Longer-term funding is also central to Whitehall's improvement plan. As part of wider DCLG plans to provide three-year financing to local authorities, councils will be expected to plan, on a rolling three-year basis, third sector funding commitments from 2008.

But herein lies the paradox. Woolas says that if he is simultaneously asking councils to be more efficient and effective with their cash, and to plan three-year settlements, then economies of scale must emerge.

'If you do it by economy of scale, then you may damage local communities and you may damage the voluntary and community sector,' the minister acknowledges.

One solution could be to give greater powers to larger charities. Woolas cites Groundwork UK – a federation of local and regional trusts that have pooled expertise and resources at regional levels – as a potential blueprint.

But more familiar hurdles also exist. One is the charitable sector's poor procurement record.

Launching a review of the £220m 'community equipment' market last week, Blair suggested that having better knowledge of local markets allows the third sector to be more flexible.

But Woolas is less sanguine. 'I'm worried about the procurement process. I think the private and voluntary sectors are not getting as a good a deal as they could,' he warns.
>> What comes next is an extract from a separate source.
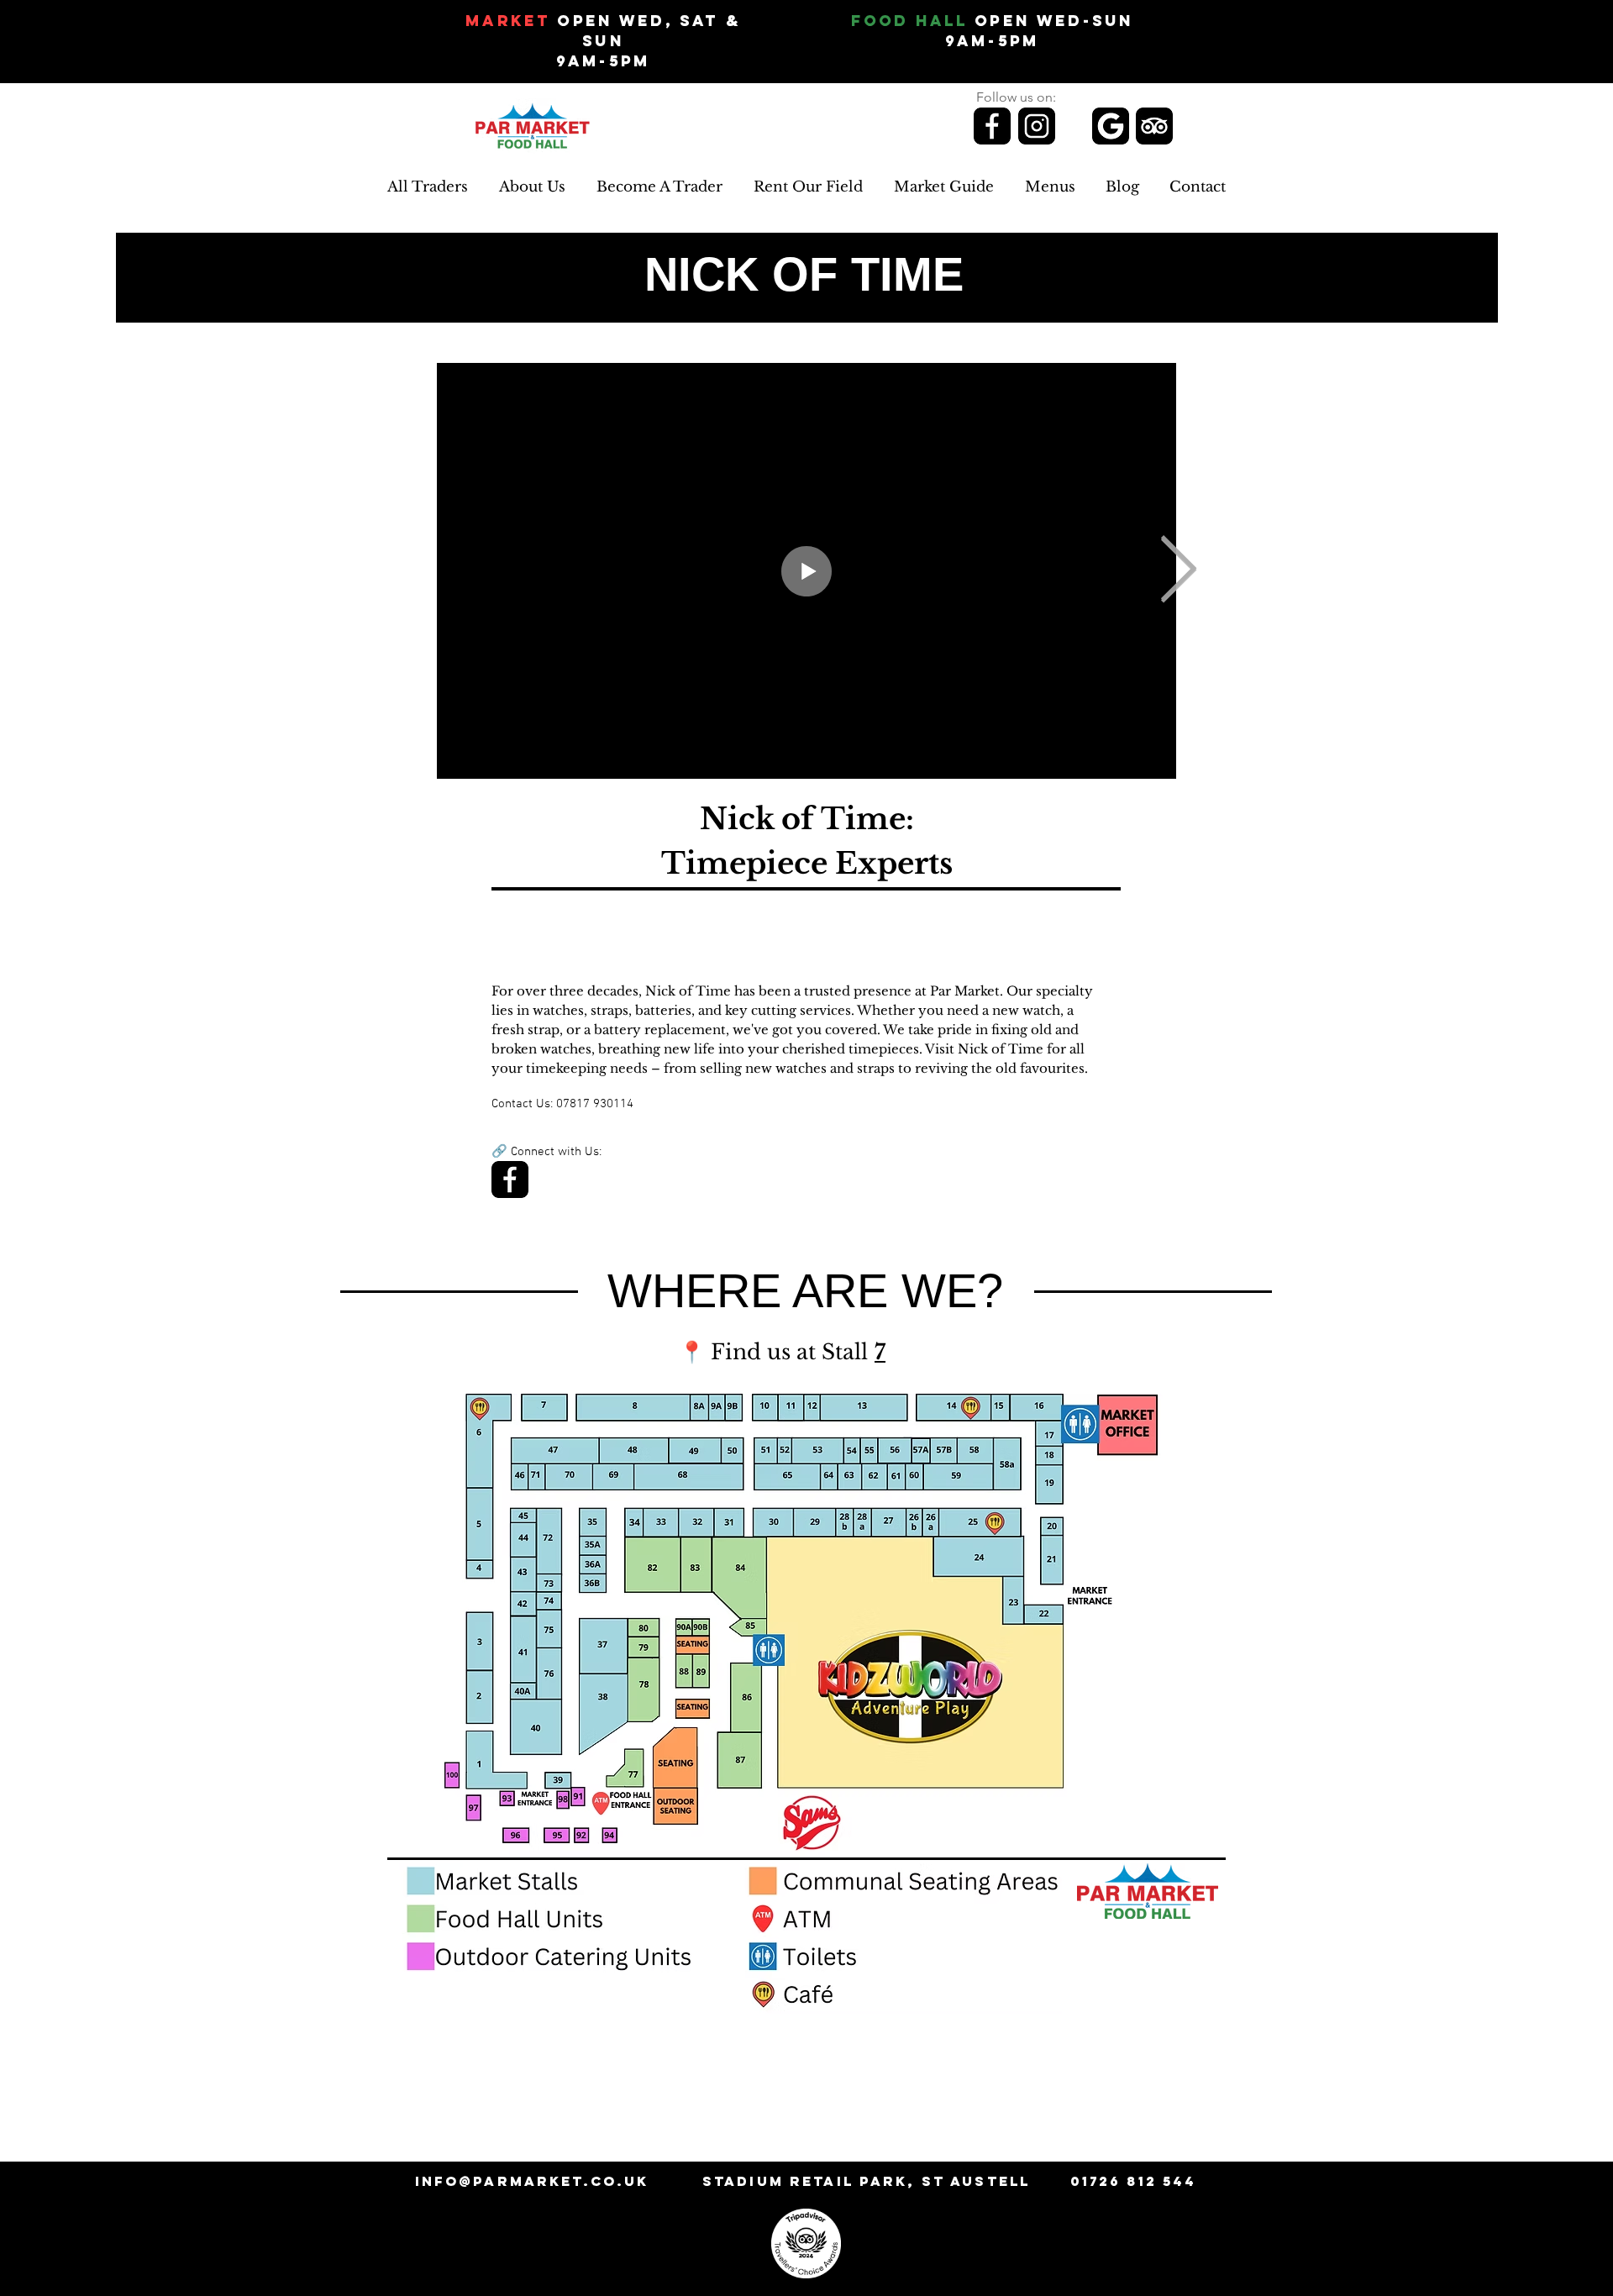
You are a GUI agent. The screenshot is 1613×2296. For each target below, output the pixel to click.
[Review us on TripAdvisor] (1154, 126)
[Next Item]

Privately, ministers believe that local bodies are hindered by European legislation and procurement 'tick-boxing'.

Blair has promised to break down barriers to the private and voluntary sectors' ability to compete for contracts, and Number 10 last week told PF it could review the legislative framework shortly.

But Woolas adds: 'We can't on the one hand say that we're devolving power and then legislate to say “this is how you should do it”.'

He argues that 'a change of local authority management culture is also crucial'. The biggest step towards that is a 'double devolution' of power: councils helping to create effective local professional bodies representing the third sector.

Charity may traditionally begin at home – but it is quite decidedly moving into local public policy.